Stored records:

== Segment start ==

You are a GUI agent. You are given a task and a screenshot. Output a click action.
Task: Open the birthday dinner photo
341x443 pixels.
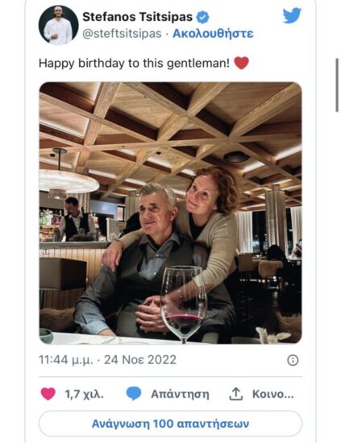[x=171, y=213]
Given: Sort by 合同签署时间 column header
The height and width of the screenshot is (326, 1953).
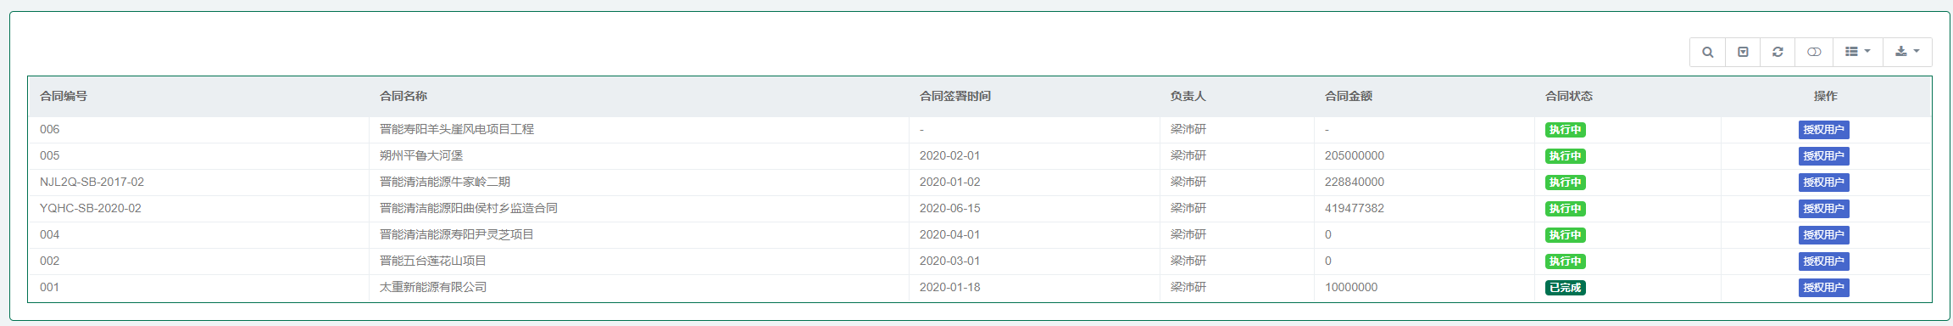Looking at the screenshot, I should point(955,96).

== Segment end ==

• [TASK DIRECTIONS]: Retype precisely, and only, the lines from the one holding "The height and" through the final line of the data above, with the pictures omitted.

• [ANSWER BOX]:
The height and width of the screenshot is (326, 1953).
Looking at the screenshot, I should point(955,96).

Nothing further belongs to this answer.